Błonnik(włókno surowe)
występuje we wszystkich produktach roślinnych, pojęciem tym określa się nieprzyswajalne, a więc
nietrawione w przewodzie pokarmowym polisacharydy i ligniny.

Błonnik pokarmowy
pozostałość ścian komórek roślinnych opornych na hydrolizę enzymatyczną w przewodzie
pokarmowym człowieka. Błonnik rozpuszczalny w wodzie: pektyna, gumy, śluzy; nierozpuszczalny w
wodzie: celuloza, hemiceluloza, lignina, skrobia oporna.

Źródłem błonnika są:

 produkty zbożowe(mąka pszenna, żytnia, płatki owsiane),
 rośliny strączkowe(mąka sojowa, grochowa i fasolowa),
 owoce(jabłka, maliny, wiśnie, porzeczki)
 warzywa(marchew, groszek zielony, kapusta, sałata).

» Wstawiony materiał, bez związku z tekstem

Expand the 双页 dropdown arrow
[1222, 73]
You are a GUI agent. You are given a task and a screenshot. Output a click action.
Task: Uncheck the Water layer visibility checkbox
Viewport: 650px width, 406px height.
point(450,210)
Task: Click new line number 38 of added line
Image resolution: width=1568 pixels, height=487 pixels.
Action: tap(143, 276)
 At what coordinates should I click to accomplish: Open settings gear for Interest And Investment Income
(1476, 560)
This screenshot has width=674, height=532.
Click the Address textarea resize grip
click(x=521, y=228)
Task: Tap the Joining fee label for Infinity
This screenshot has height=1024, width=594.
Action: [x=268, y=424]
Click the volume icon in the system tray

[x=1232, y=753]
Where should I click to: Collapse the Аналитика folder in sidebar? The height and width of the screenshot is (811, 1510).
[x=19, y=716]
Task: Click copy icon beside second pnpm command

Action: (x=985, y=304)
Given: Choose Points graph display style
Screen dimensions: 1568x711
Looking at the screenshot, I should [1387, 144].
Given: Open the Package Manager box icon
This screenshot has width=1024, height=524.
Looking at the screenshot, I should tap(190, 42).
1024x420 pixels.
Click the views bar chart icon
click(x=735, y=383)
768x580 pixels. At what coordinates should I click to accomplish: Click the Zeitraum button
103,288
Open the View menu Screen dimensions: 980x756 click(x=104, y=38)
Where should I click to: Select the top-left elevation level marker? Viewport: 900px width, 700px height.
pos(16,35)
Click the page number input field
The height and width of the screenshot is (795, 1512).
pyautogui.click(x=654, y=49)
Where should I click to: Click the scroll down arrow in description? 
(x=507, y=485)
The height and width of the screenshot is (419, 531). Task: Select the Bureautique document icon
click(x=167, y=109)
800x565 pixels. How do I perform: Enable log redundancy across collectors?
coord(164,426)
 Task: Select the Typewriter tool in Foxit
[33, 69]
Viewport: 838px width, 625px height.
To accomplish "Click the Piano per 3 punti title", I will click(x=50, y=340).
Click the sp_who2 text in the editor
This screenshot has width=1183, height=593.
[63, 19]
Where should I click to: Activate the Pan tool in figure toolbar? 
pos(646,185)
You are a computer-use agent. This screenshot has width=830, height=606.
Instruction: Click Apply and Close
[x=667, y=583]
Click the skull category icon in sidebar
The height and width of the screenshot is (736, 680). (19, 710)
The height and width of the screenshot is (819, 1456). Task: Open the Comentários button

Zmodyfikowana metoda Kurschnera-Scharrera
stosuje się często do oznaczania błonnika surowego, wykorzystuje fakt, że błonnik nie rozpuszcza się
w roztworach stężonych kwasów, w którym rozpuszczaj się substancję mu towarzyszące,
nierozpuszczalną pozostałość przemywa się wodą i alkoholem, w metodzie tej oznaczane są celuloza i
ligniny.

Metody oparte na hydrolizie kwasowej lub kwasowo-zasadowej
uniemożliwiają oznaczenia niektórych frakcji błonnika, ze względu na ich straty spowodowane
stosowanymi odczynnikami. Dlatego też oznaczanie zawartości frakcji błonnika nietrawionych w
przewodzie pokarmowym używa się metod opracowanych przez van Soesta, polegających na
przygotowaniu błonnika przy użyciu detergentów.

Metoda enzymatyczno-wagowa
jest obecnie obowiązującą metodą oznaczania błonnika, polega na hydrolizie enzymatycznej, a
następnie wagowym oznaczeniu niestrawionej pozostałości. Błonnik rozpuszczalny jest wytrącany z
roztworu supernatantu za pomocą 96% etanolu i także oznaczany wagowa.

Oznaczanie zawartości skrobi w mące polarymetryczną metodą Baumanna i Grossfelda w
modyfikacja Hadorna i Bifera – skrobię rozpuszcza się w gorącym, rozcieńczonym kwasie solnym i po
sklarowaniu roztworu mierzy skręcenie płaszczyzny światła spolaryzowanego, w próbkach
zawierających inne, oprócz skrobi składniki optycznie czynne wprowadza się poprawkę na skręcenie
płaszczyzna świtała spolar. przez te substancje.